## WORK TO COMPLETE:
Give back, character for character, the line that includes "Западная Азия (154, 108)" and all lines beneath it in the data.

(INPUT RECORDS Opens)

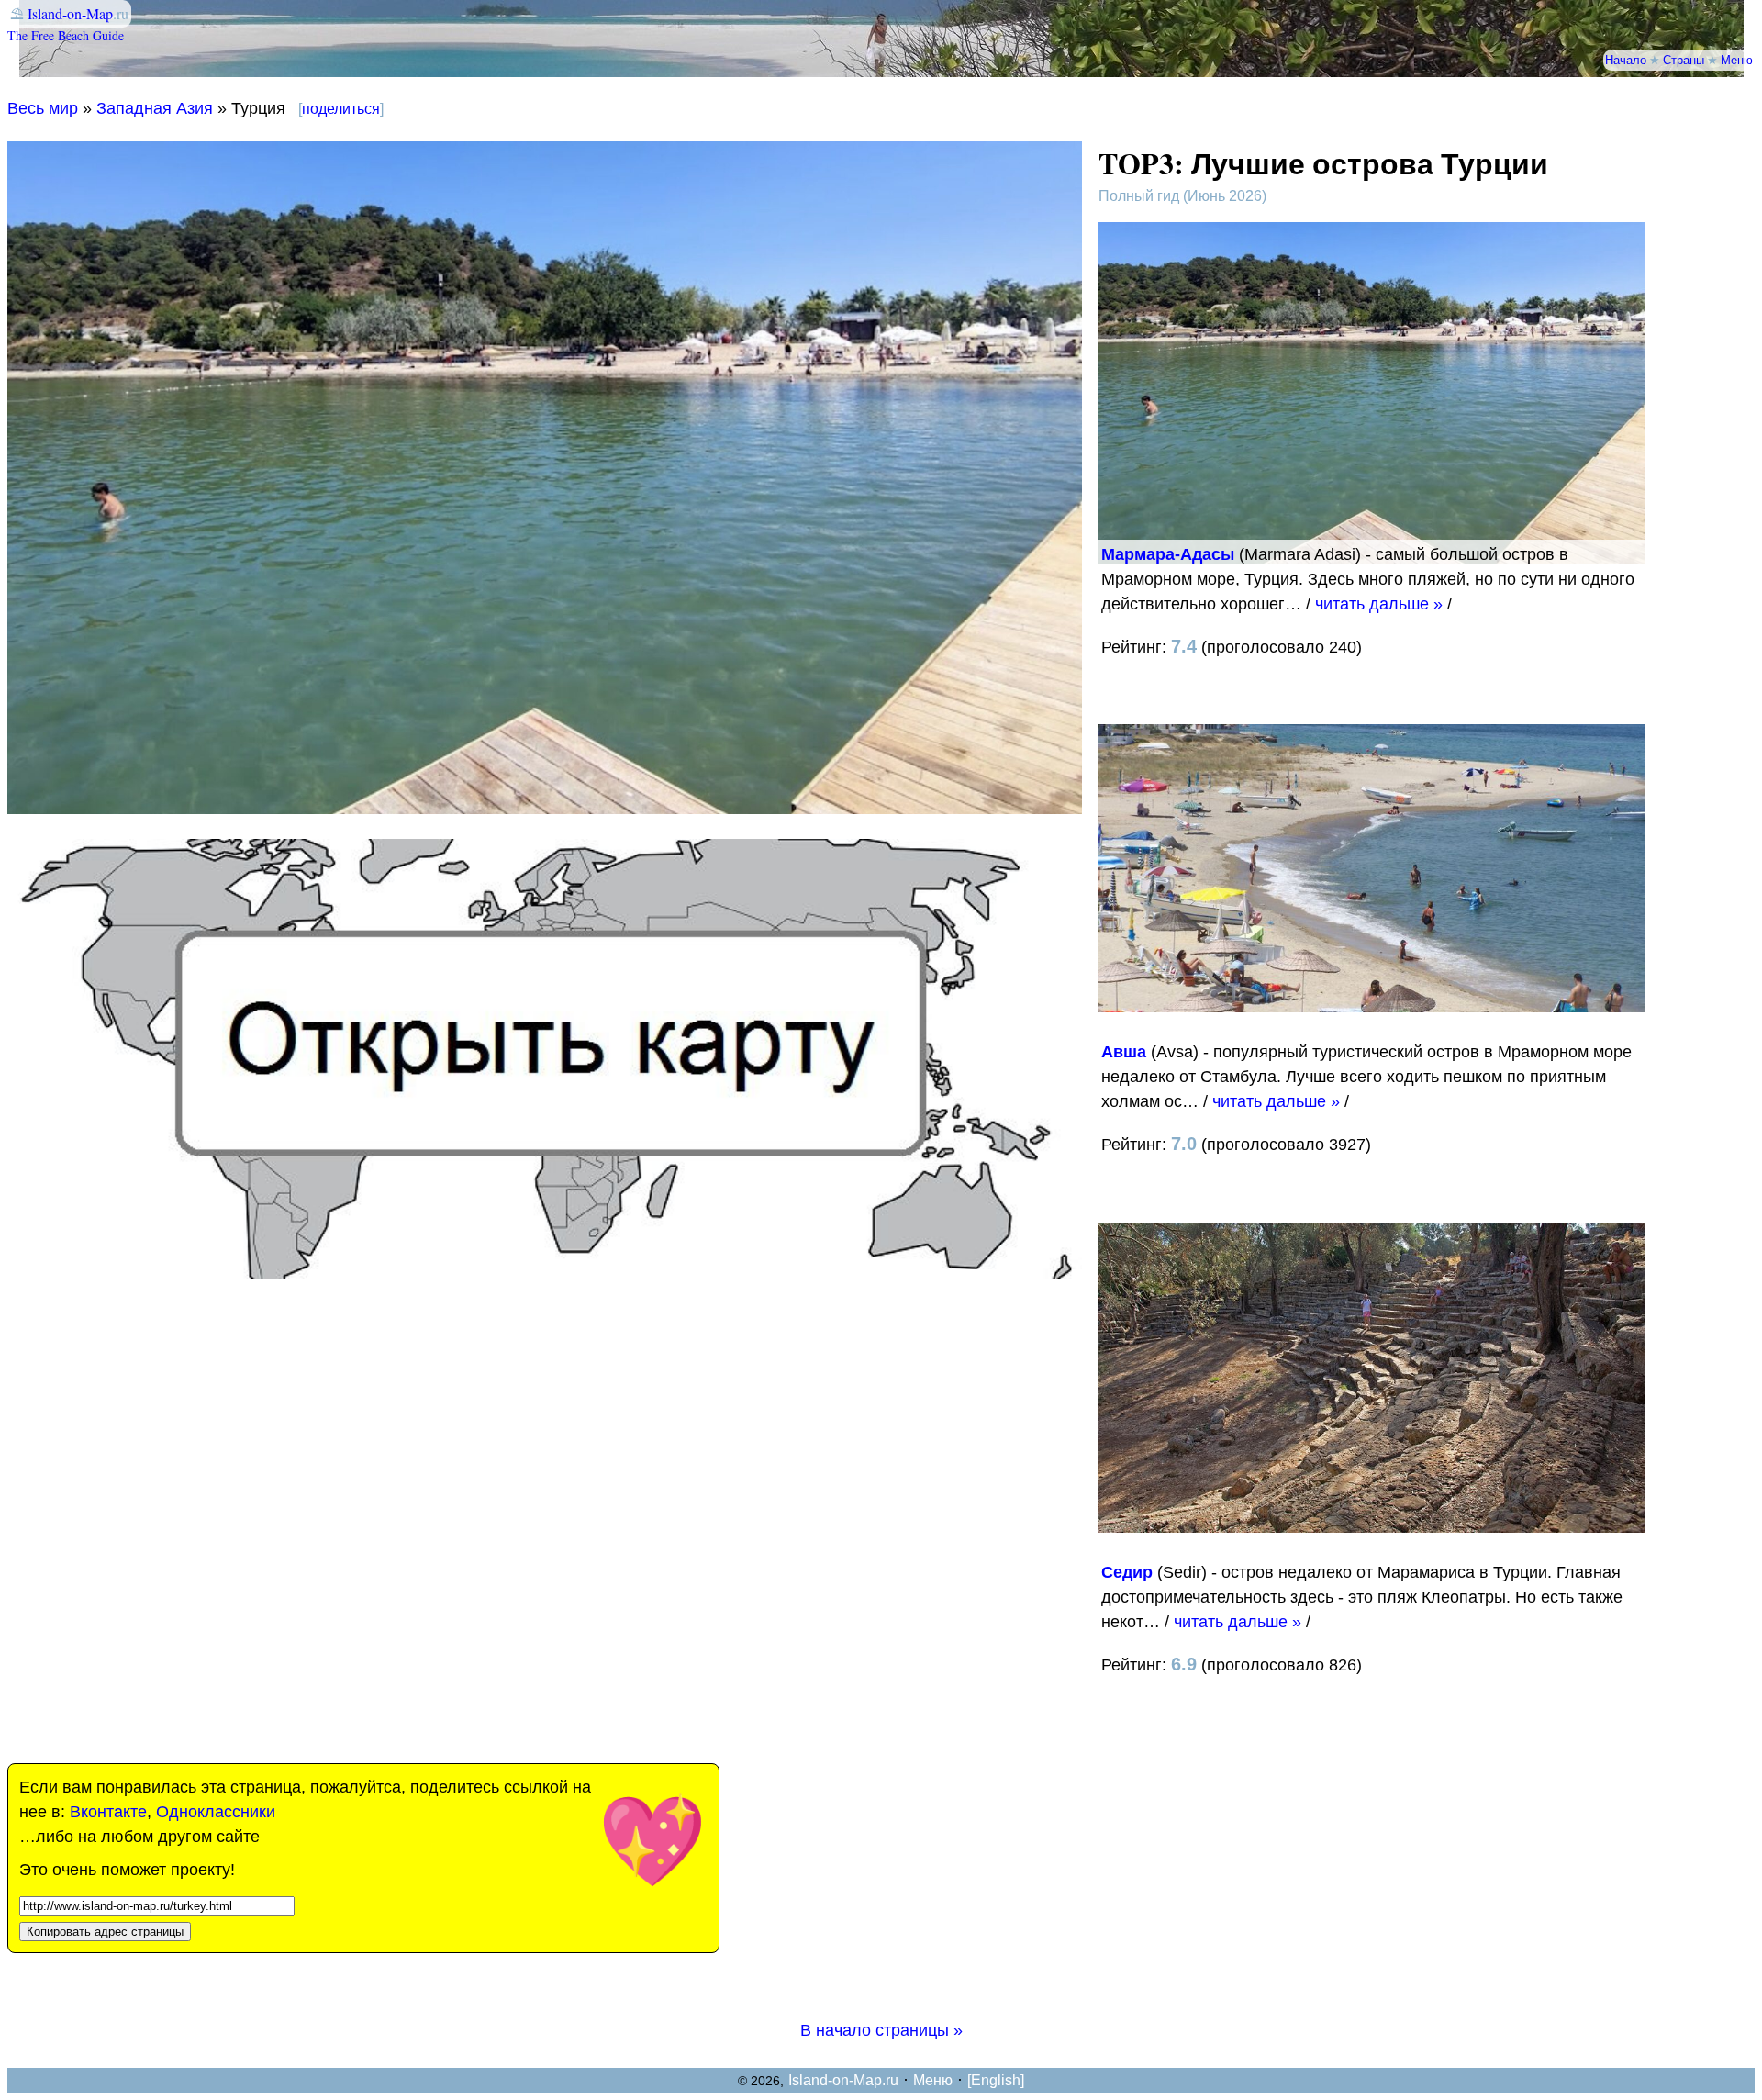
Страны (1683, 59)
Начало (1625, 59)
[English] (995, 2080)
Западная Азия (154, 108)
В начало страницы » (881, 2030)
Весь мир (42, 108)
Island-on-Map (70, 13)
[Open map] (544, 1273)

(INPUT RECORDS Closes)

## OUTPUT BELOW:
Западная Азия (154, 108)
В начало страницы » (881, 2030)
Весь мир (42, 108)
Island-on-Map (70, 13)
[Open map] (544, 1273)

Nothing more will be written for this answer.